Understanding the young woman who has called the president her 'sexual soulmate' requires looking at her personality from many angles.


September 30, 1998|By Sarah Pekkanen | Sarah Pekkanen,SUN STAFF

When Monica Lewinsky and Bill Clinton were together, she saw in him two starkly different people. The one she knew best was his "Saturday night personality" -- the teasing, racy man who concocted cover stories to sneak his young mistress into the White House. But she also witnessed what she called the president's "Sunday personality" -- the religious, remorseful man who fought to quash his adulterous impulses.

Clinton, too, had long recognized his competing sides, she told Ken Starr's lawyers. In the third or fourth grade, the president told her, he began to split into two people. There was the good son who tried to please his mother, and there was the boy who lied.

Lewinsky didn't seem troubled by the paradox. An explanation may lie in documents released by Congress last week: In her own personal letters and grand jury testimony, Lewinsky paints a self-portrait full of contradiction.

There is Sleazy Monica, who flashed the president her underwear. Jealous Monica, who got huffy when she saw a photograph of the president and his wife acting romantic. And Manipulative Monica, who demanded help with a job search in exchange for her silence.

But other personalities have been less visible until now: Sweet Monica, who became protective of a White House steward she felt was mistreated by others. Yearning Monica, who sensed Clinton was pushing her away and wrote a friend that she "want [s] to hug him so bad right now I could cry." And Childish Monica, who scrawled hearts on cards to friends and was squeamish when testifying about the steamier details of the affair.

The picture grows muddier as those who know her weigh in:

To the president, she would become "that woman." To his staff, she was "the stalker." To her friend, she was a "lovebug." To her ex-lawyer, she was a "little girl."

So who is Monica Samille Lewinsky?

As we await the release of more evidence, here are the clues so far.

About Linda Tripp

There is something Monica wanted the grand jurors to know; something that was important to her.

She didn't keep the blue Gap dress as a souvenir.

She was going to get it cleaned and wear it on Thanksgiving, in front of her skinny cousins, the ones Monica always tried to look skinny around. But Linda Tripp told her she looked fat in the dress, and lent Monica one of her jackets instead.

Linda Tripp -- now that's someone Monica can barely stand to talk about.

They were close, once. Just read their e-mail to each other: "Boy, I look scary today," Monica typed on March 5 of last year. "People might think it was Halloween. Oh, well, [Clinton] should ... get my tie today. I sure hope he likes it. Make me feel better and tell me it's really pretty, o.k.?"

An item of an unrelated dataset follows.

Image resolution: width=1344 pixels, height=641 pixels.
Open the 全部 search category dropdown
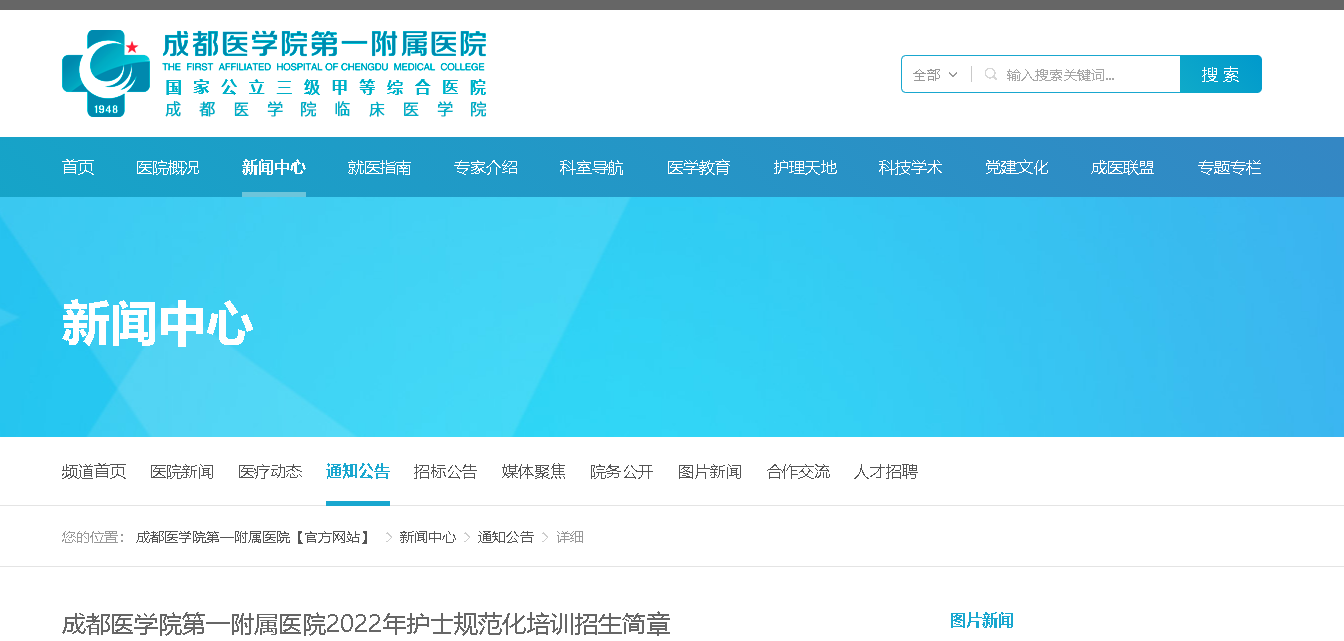click(935, 75)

Tripp's response: "I am knot (ha!) particularly into ties but ... yours was stupendous ... a total hit."

Monica worried about the tie, worried about her weight and worried most of all about her relationship with the president. When he suggested she bring him pizza as a cover for an illicit meeting, her first instinct was to make sure she got the kind he liked. Vegetable or meat? she asked.

And yet, for all of her insecurity, she acted in a breathtakingly bodacious fashion: The thong flash; the grab at the president's crotch as he worked a crowd; the nine courier packages she sent him during a two-month period after he had broken off the affair.

She wanted to get Clinton's attention, but she also got his staff's.

They called her "the stalker." They said she wore provocative clothes. And when Monica moved from her intern job into a

paying one in the Office of Legislative Affairs, one of Clinton's top aides asked derisively, "They hired you?"

This fed her insecurity, but hardly slowed her pursuit. She scoured Clinton's schedule and showed up hours early at public appearances to nab a spot near the front, where he could see her. Once, after he mentioned he was out of zinc lozenges, she bought a new supply and stood in the rain for half an hour, waiting for his secretary. And on a Sunday afternoon in 1996, she paced 16th Street, hoping Clinton had gone to church that day and would drive by her on his way home.

When questions arose about their relationship and Clinton went on television to deny an affair with "that woman," Monica was glad: "That was the best thing to do," she told the jurors. After all, they both wanted to keep the affair hidden.

And yet, she felt conflicted about this, too. A part of her longed for him to stand up for her.

"... By saying something nice, he would have taken back every disgusting, horrible thing that anyone has said about me from the White House," she said. "And that was what I wanted."

Different images

By now, Monica's introductory gesture to the president is infamous: She lifted her jacket and showed him her underwear.

It's hard to reconcile that image with this one: A juror asks Monica to detail one of the White House trysts.

Monica: "Uh ---"

Juror: "I understand ---"

Monica: "Oh, my gosh. This is so embarrassing."

Juror: "You could close your eyes and talk."